I bolded the outliers so you could see the pattern.

Avon has always been a force to be reckoned with in historical romance, so maybe this shouldn’t be a surprise to anyone, but cripes, that’s just embarrassing. Pocket has one book on the list. Ballantine has three, but they’re all from the same author (and she’s a massive force to be reckoned with–her non-historical romances sold even better). And there are imprints that are simply not registering on the historical romance radar–St. Martins, Berkeley, HQN, Mira, Grand Central.

Has it always been like this? To find out, I performed Handwaving part II. Which is to say, I went through USA Today’s top 100 list (Why the top 100? Because I’m too lazy to do 150) from February 2010 to August 2010–that is, in the times when digital was selling in much smaller amounts–and made a list of all the historical romances that hit the list at that level. Again, this relies on my ability to recognize historical romances when I see them, so there’s the potential for human error.

Here’s that list (no particular order, since I don’t know what being #18 on the list in one week means in comparison with being #13 in another week):

The Truth About Lord Stoneville, Sabrina Jeffries, Pocket
The Elusive Bride, Stephanie Laurens, Avon
Taming the Highland Bride, Lynsay Sands, Avon
Ravishing in Red, Madeline Hunter, Jove
Nicole Jordan, To Tame a Dangerous Lord, Ballantine
Dark Angel & Lord Carew’s Bride, Mary Balogh, Dell
The Hellion and the Highlander, Lynsay Sands, Avon
Provocative in Pearls, Madeline Hunter, Jove
The Marriage Ring, Cathy Maxwell, Avon
An Impossible Attraction, Brenda Joyce, HQN
In Bed with the Duke, Christina Dodd, Signet
Monica McCarty, The Chief, Ballantine
Amanda Quick, The Perfect Poison, Jove
Victoria Alexander, Desires of a Perfect Lady, Avon
Sarah MacLean, Nine Rules to Break When Romancing a Rake, Avon
The Secret Duke, Jo Beverly, Signet
Johanna Lindsey, Rogue of my Own, Pocket
Seducing an Angel, Mary Balogh, Dell
Rule’s Bride, Kat Martin, Mira
A Lady’s Guide to Improper Behavior, Suzanne Enoch, Avon
Never Less Than a Lady, Mary Jo Putney, Zebra
A Lady Never Tells Lies, Candace Camp, Pocket
Hannah Howell, Kentucky Bride, Zebra
A Secret Affair, Mary Balogh, Dell
Married by Morning, Lisa Kleypas, St. Martins
Ten Things I Love About You, Julia Quinn, Avon
A Gentleman Always Remembers, Candace Camp, Pocket Star
If He’s Wild, Hannah Howell, Zebra
Johanna Lindsey, That Perfect Someone, Gallery
Jane Feather, Rushed to the Alter, Pocket
Lisa Kleypas, Love in the Afternoon, St. Martins
Stephanie Laurens, The Brazen Bride, Avon
My Dangerous Duke, Gaelen Foley, Avon
Jude Deveraux, Days of Gold, Pocket Star
Eloisa James, A Kiss at Midnight, Avon
Loretta Chase, Last Night’s Scandal, Avon

Avon was still doing well in 2010–they have 33% of the historical romances on the list–but two years ago, they weren’t ridiculously dominant. Now, like I said, this is handwaving. So ignore the 33% number–numbers here are vague notions, and highly error prone. Let’s just concentrate on the general trend.

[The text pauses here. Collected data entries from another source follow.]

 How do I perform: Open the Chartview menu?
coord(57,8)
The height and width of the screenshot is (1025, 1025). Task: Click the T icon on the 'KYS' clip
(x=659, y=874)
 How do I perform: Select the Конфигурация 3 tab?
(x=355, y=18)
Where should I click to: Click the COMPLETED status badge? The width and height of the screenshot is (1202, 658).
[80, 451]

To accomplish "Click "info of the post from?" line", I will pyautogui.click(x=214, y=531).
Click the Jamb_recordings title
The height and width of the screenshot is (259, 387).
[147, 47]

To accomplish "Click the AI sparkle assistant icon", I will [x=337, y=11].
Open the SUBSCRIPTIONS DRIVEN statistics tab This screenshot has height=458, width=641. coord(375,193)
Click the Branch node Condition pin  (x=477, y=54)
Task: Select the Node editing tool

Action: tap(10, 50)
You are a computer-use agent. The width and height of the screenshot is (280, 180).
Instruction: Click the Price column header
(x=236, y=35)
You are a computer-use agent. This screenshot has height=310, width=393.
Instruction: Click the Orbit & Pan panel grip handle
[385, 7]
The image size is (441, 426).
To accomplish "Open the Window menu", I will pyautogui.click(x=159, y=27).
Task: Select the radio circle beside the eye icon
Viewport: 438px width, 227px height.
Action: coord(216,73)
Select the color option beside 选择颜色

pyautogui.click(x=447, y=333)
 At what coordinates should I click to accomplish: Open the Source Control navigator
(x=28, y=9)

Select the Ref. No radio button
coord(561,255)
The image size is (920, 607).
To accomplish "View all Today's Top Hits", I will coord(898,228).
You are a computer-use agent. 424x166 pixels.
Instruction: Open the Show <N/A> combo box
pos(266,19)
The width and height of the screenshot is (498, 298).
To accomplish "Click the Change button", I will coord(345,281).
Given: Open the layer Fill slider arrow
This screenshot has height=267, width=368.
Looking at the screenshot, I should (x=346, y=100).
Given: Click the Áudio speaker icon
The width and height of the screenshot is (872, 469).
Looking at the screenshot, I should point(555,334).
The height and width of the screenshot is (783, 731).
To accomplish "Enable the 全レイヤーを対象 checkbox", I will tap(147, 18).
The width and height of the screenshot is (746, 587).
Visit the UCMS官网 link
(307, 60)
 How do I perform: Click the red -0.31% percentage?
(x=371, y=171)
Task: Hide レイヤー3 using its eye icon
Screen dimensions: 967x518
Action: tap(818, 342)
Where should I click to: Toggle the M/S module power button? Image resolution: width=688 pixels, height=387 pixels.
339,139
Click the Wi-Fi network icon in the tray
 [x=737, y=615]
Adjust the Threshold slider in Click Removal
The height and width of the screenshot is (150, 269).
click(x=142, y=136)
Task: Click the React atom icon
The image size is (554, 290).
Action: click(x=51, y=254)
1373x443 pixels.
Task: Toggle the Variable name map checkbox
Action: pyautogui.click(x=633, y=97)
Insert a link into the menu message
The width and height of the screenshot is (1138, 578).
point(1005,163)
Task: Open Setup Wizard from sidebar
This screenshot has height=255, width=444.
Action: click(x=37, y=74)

Which is that Avon is kicking everyone’s ass today, and they weren’t two years ago.

So…what on earth is going on? Here are a few obvious things to consider.

The top authors on the list of digital bestsellers are Julia Quinn, Eloisa James, and Stephanie Laurens. All three of those authors have books on that list of bestselling digital titles of 2012 that were not published in 2012. Specifically, Julia Quinn has “The Duke and I,” which is the first book in her Bridgerton series. Eloisa James has “A Kiss at Midnight,” the first book in her Fairy Tales series on the list. And Stephanie Laurens has “Devil’s Bride” on the list, which is the start of her Cynster series. In other words, Avon is not just trying to push the author’s latest release–they’re pushing the author’s latest release by bringing in new readers with older books that are tried and true.

Both Eloisa James and Stephanie Laurens have multiple Avon Impulse titles on the list–novellas that came in at low price points and allowed readers to try a new author at a low price and a lower investment of time. I didn’t see low-priced novellas from other houses until near the end of 2012, and by that time, the 99 cent novella was so commonplace that it wasn’t selling in significantly greater numbers than other books.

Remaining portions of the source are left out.